- TASK GOAL: From the entries that follow, extract each line holding the string "agent".

Saved entries

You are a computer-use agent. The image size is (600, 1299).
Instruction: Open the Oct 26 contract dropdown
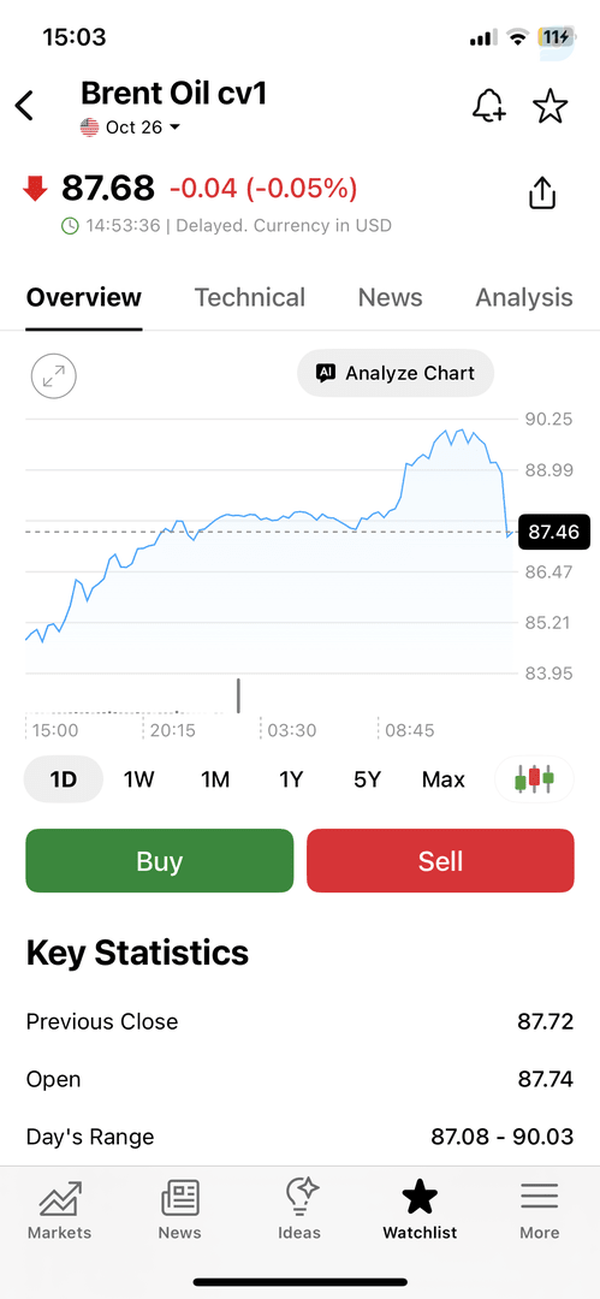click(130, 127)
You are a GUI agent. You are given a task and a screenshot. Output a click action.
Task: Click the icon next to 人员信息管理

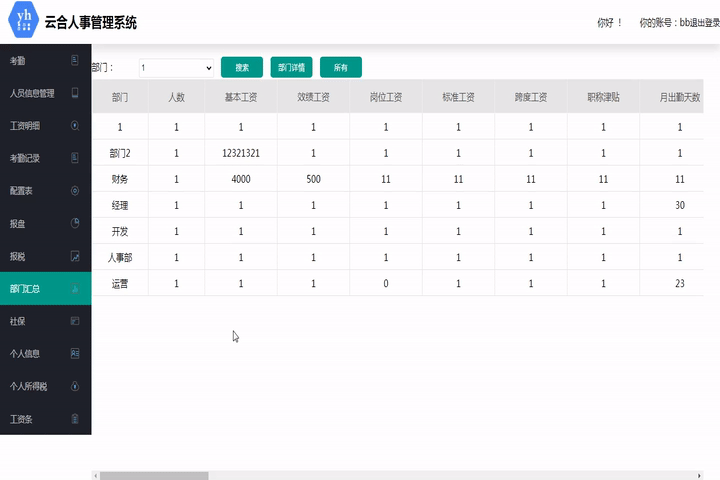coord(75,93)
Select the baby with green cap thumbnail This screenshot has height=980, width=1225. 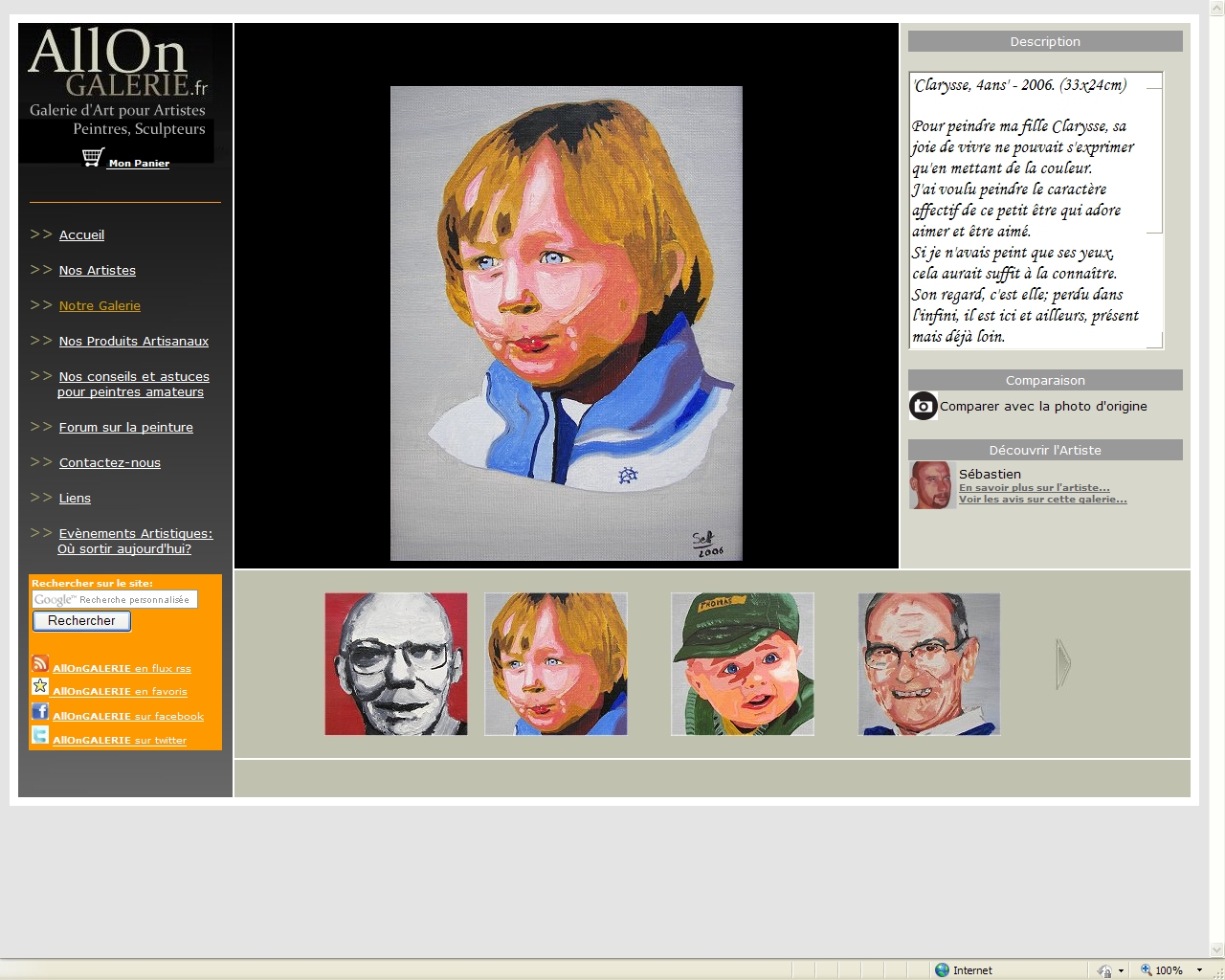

- ANSWER TO THIS PROBLEM:
You are a computer-use agent. The image size is (600, 1299).
You are a GUI agent. You are given a task and a screenshot. Output a click action.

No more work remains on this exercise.